Противоречит всем другим источникам известие софийско-львовского летописца (некоторые исследователи считают его представителем духовенства Успенского собора) о том, что Иван Васильевич провел в Москве целых две недели, живя в загородном сельце Красном, якобы из страха перед посадскими людьми. По словам этого летописца, только ростовский архиепископ Вассиан смог уговорить Ивана Васильевича отправиться наконец к своим войскам. Этот же летописец рассказывает, что старый архиепископ прямо обвинял великого князя в трусости и даже выражал готовность взять на себя командование войсками.

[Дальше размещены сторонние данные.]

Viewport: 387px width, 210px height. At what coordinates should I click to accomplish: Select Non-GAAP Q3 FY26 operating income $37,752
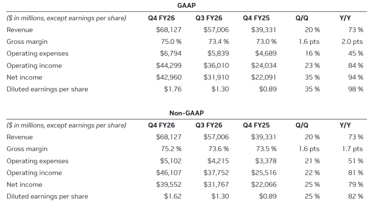tap(216, 173)
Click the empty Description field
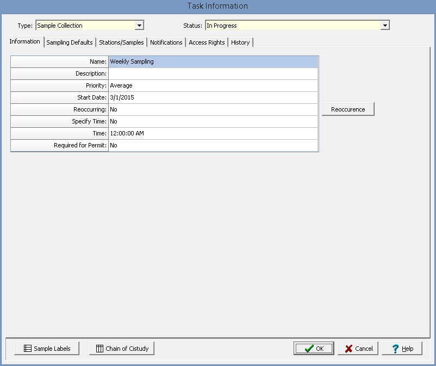 pyautogui.click(x=213, y=73)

Все это весьма далеко от действительности. Что пером летописца движут политические страсти, утверждал (и доказывал) великий русский ученый, создатель научного летописеведения А. А. Шахматов. Конечно, связь летописца с политикой далеко не была такой прямой и однозначной, как иногда считают. Но и игнорировать эту связь тоже никак нельзя. В данном случае тенденциозность софийско-львовского (или успенского) летописца очевидна. Сохранилось «Послание на Угру» архиепископа Вассиана. В нем он обращается к великому князю с призывом мужественно стоять за Русскую землю, брать пример с Игоря и Святослава, Владимира Мономаха и особенно Дмитрия /Донского. Архиепископ бичует «злых советников» (не называя их по именам), которые рекомендуют смирение перед Ахматом и советуют великому князю бежать в чужие земли. Послание — образец церковного красноречия, свидетельствующий об уме, образованности и патриотизме автора. Но Вассиан нигде не противопоставляет себя великому князю. Самое главное — «Послание...», как видно из его текста, было написано после того, как в Москву пришли известия о первых боях с Ахматом на Угре. Ивана Васильевича в это время в Москве уже не было. «Уговаривать» его поехать к своим войскам не пришлось.
По данным Московской летописи, великий князь выехал из столицы 3 октября. Владимирский летописец (основанный частично на официальных документах типа разрядных записей) сообщает, что 11 октября войско, приведенное Иваном Васильевичем, было уже на Угре. Этим косвенно подтверждается известие Московской летописи — 150 км до Угры по размытым осенним дорогам пехота, набранная в Москве, могла пройти не менее чем за неделю и даже конница — не менее чем за 3—4 дня. Значит, о двух неделях (до 14 октября), якобы проведенных в Москве великим князем, не может быть и речи.